We ensure that the center and sub stations are in normal running. From the above configuration information, we can know that when the substation shares itself, it will push data once every 10000 milliseconds, that is, in an average of 10 seconds, the center will receive a data update from the sub station. Therefore, we can see from the list of tags in the center admin page that the tags related to the sub station will refresh once every 10 seconds on average. Open the UI running monitoring page, and you will also see that the dynamic changes in it will become once every 10 seconds.
Obviously, you can reduce the push interval of sub stations according to the need of refresh, and the data refresh of the center will also be accelerated.
Open the "u1" monitoring page of the sub station in the center (right click the u1 node and select Access). Click the mouse to start or stop the control button. You will find that the center page can also control the running of the pumps in the substation, that is, the center can write instructions to the sub stations.
When the center user clicks the button to issue the command in the monitoring page, the corresponding script will eventually run, as shown in the following figure. We right click "u1" and select "Edit UI", and you will see that we can also open this HMI node to enter the editing status.
Select the "Stop" button in the editing UI, click the event processing js script, and you will see that the script will eventually run in the center node.
ch1.dio.pstop._pv=1;
This tag assignment code will eventually be processed by connector "station1". It will be pushed to the substation, and the substation will also trigger the writing of this tag - thus triggering the corresponding device driver writing action.
From this, we can see that the center should give instructions to the sub stations, which is ultimately reflected in the writing of Tags. If some special parameters are used by JS script in the monitoring UI, the write tags generated by the center operation may be different from those generated by the substation operation. In addition, if the substation restricts the writing of certain tags when sharing, the writing push of these tags generated by the center will also be ignored.

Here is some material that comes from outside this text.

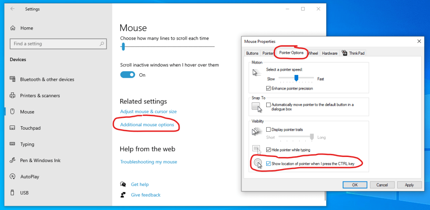Open Bluetooth & other devices section
This screenshot has width=430, height=210.
47,80
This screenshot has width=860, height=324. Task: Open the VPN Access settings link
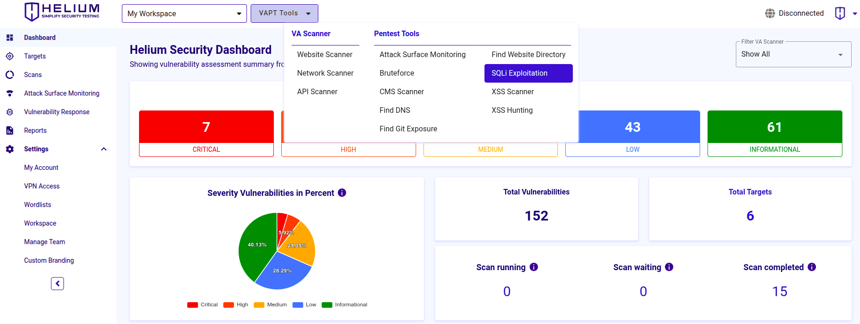coord(42,186)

Therefore, when using the IOT-Tree distributed mechanism, if the center needs to control the writes to the substations, please keep it as simple and clear as possible. If necessary, the sub station can set HMI nodes for the center, and these HMI nodes can provide the center with limited control commands.
It can be seen that the integration of multiple deployment instances in IOT-Tree is very simple and unified. If your project meets similar needs, using IOT-Tree can produce great value for you.
The substation of this document runs an IOT-Tree Server independently. In fact, if your site has only a few simple buses and a few devices that can be directly connected to the cloud through 4G/5G DTUs, then the IOT-Tree Server can also be deployed to the cloud (integrated with MQTT Broker), and the devices on the site will be simpler. This deployment instance on the cloud can also be shared and become a substation of central monitoring.